A working immune system is important for staying healthy – even for bacteria.
“We normally think about bacteria as organisms that make us sick,” said Dipali Sashital, an assistant professor of biochemistry, biophysics and molecular biology. “But every living organism on earth is susceptible to infection. If there’s a living cell then there’s going to be some infectious agent that is going to take advantage of it.”
Sashital is fascinated by the bacterial immune system known as CRISPR (an acronym for Clustered Regularly Interspaced Short Palindromic Repeats). Commonly known for its usefulness in gene editing, CRISPR (pronounced “crisper”) is a genetic memory held in bacteria of DNA from foreign invaders.
In the CRISPR system, a foreign DNA segment found in the bacterial DNA is used to make a matching RNA. This RNA in combination with a particular protein can find its matching DNA from a foreign body, such as a virus, during an infection. The RNA-protein combination will then bind to that DNA and cut it, rendering it useless.

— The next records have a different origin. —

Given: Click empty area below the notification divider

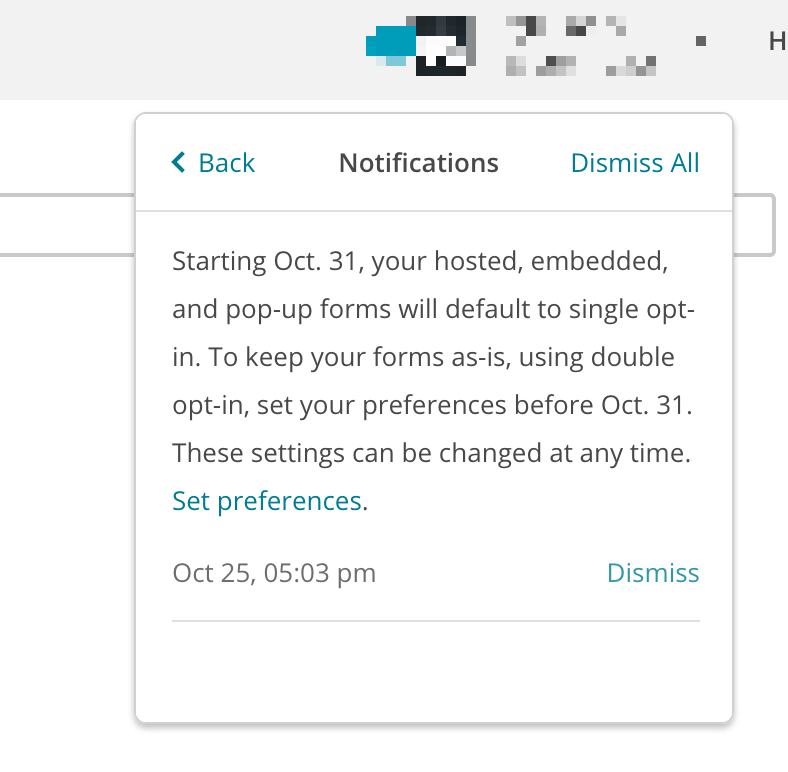Looking at the screenshot, I should pyautogui.click(x=435, y=671).
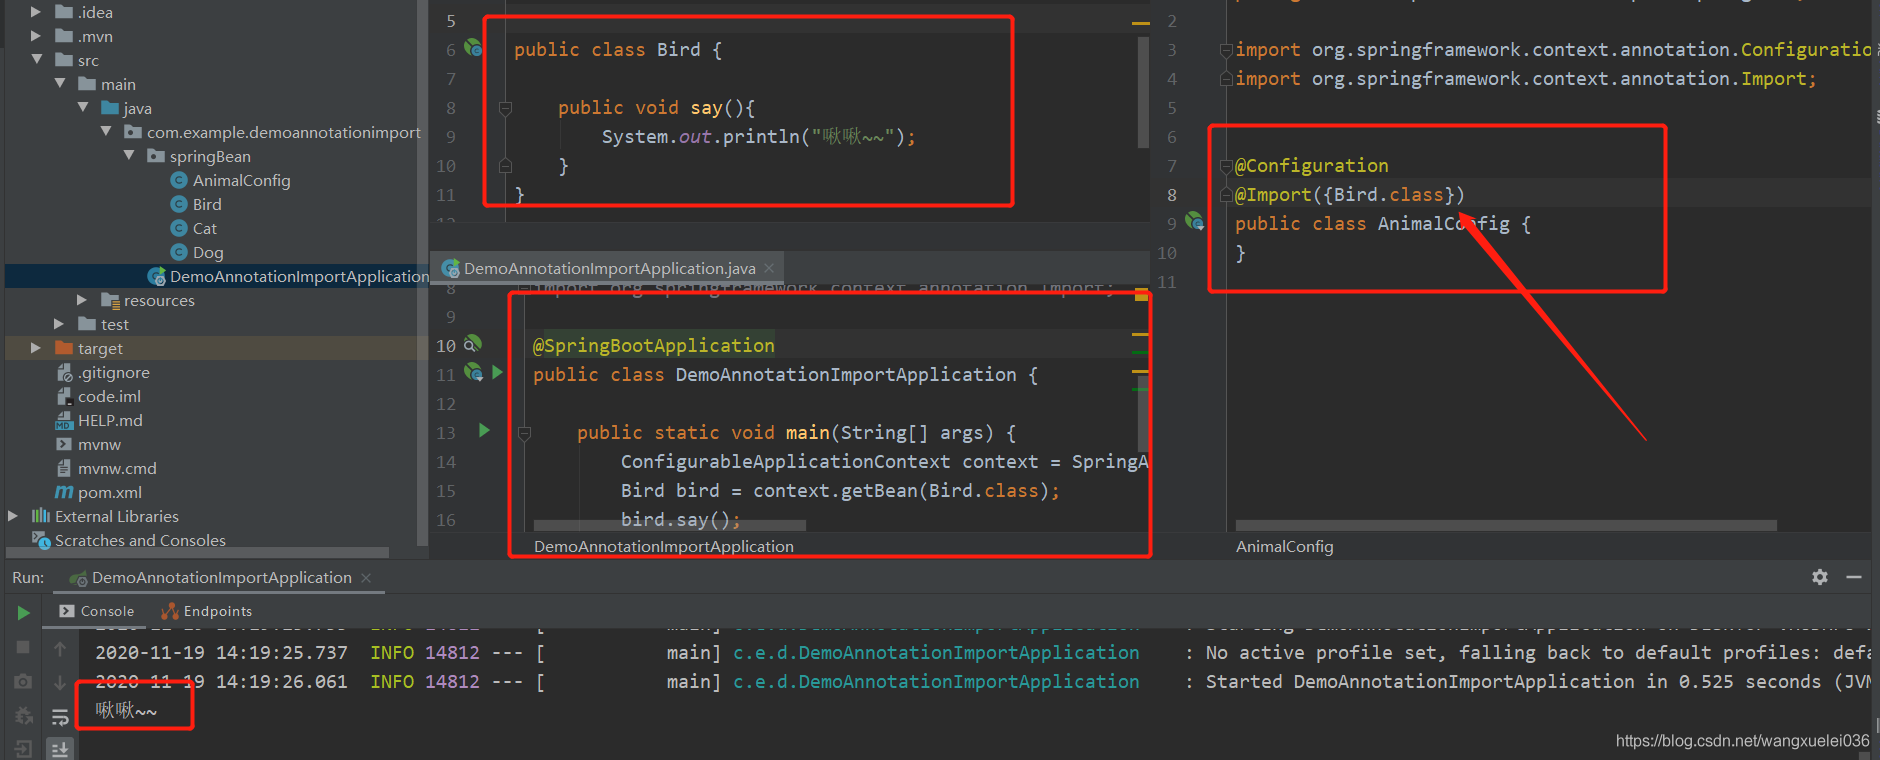Click the Spring search gutter icon at @SpringBootApplication
1880x760 pixels.
pyautogui.click(x=472, y=344)
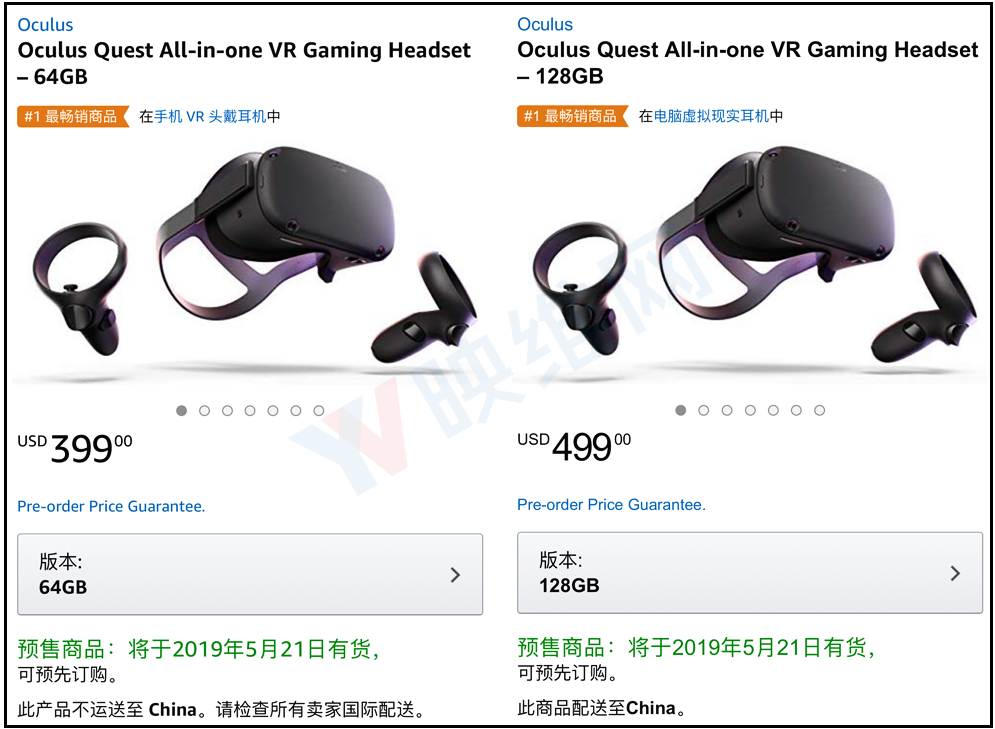Click the #1 best seller badge for 128GB
Screen dimensions: 995x729
[572, 116]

This system is commonly used for genome editing by creating a target RNA-protein complex that matches a certain area of DNA in plants or animals. The RNA will bind to the DNA at a particular location and the associated protein will cut the DNA, allowing for changes to be introduced in the repair process. In this way scientists can study what happens when particular genes are damaged or edited. The potential applications for CRISPR in gene editing are exciting and already contribute to a billion-dollar industry that will only continue to grow.
Sashital’s lab works with many other researchers on campus who use CRISPR technology for genome editing in crop plants, to continue to improve the use of the CRISPR system as a tool for genome editing.
But to really understand the system, she also must study how it works naturally as a bacterial immune system. An estimated 10^30 bacteria live on earth — that’s 10 with 30 zeros following it, a number you can’t really wrap your head around — along with an estimated 10^31 viruses, all at war with one another for survival. The composition of microbes in any particular location, whether it be deep in the ocean or inside of the human gut, is determined by these microbial interactions, many of which are not yet well understood. The CRISPR system acts as a defense system for bacteria in the microbe war that scientists are just starting to understand.
“It’s a fun field to be in because there are so many things that are unknown that just over the last four years have become known,” Sashital said. “There’s the opportunity for you to be the one to figure out how it works.”
She first asked one of those newly answered questions as a postdoctoral student at the University of California Berkeley — how was the CRISPR system able to search all the DNA — sometimes 4.5 billion base pairs are present — to find one foreign target?
“It’s not reasonable to think that this protein is just going around and ripping apart DNA all over the cell,” she said. “It has to first have a good reason to think that this is a place where I should unwind the DNA.”
When she first asked the question, no one had the tools to answer it. But her recent work with Chaoyou Xue (’17 Ph.D. biochemistry) contributes to the answer. Xue developed a technique to visualize how the CRISPR protein searches DNA. He added a dye to the protein and then flowed the protein through a tiny chamber filled with DNA. Using a type of laser microscopy available in the lab of Yeon-Kyun Shin, a professor in biochemistry, biophysics and molecular biology, the proteins are illuminated when they bind to the DNA.
“It’s cool to be at a place like Iowa State where there are a lot of tools available on campus,” Sashital said. “[Chaoyou] took the time and the effort to get trained on how to use the microscope and how to set up the slides. It’s really a testament to him that we were able to do this study. I’m very grateful to him because he followed my philosophy that I want to be able to ask whatever question is of interest to us at any given time and use whatever tools might be available.”
The technique allowed them to see that the protein was jumping around all over the DNA searching for a recognition site that always occurs next to the sequence that will need to be unwound.
“By searching for the recognition site first, it can, in a more targeted manner, only unwind selected sequences,” Sashital said.
The results have been published in the journal Cell Reports and she hopes they will add to the growing understanding of CRISPR as an immune system for the benefit of gene editing technique as well as other unforeseen applications.
“I think we’re only beginning to scratch the surface of our understanding of how important bacterial populations are,” she said. “In our own microbiome, but also in other types of environments all over the world. Understanding these fundamental basics of how they interact with each other is vital to really understanding how those populations might affect human health or environmental concerns.”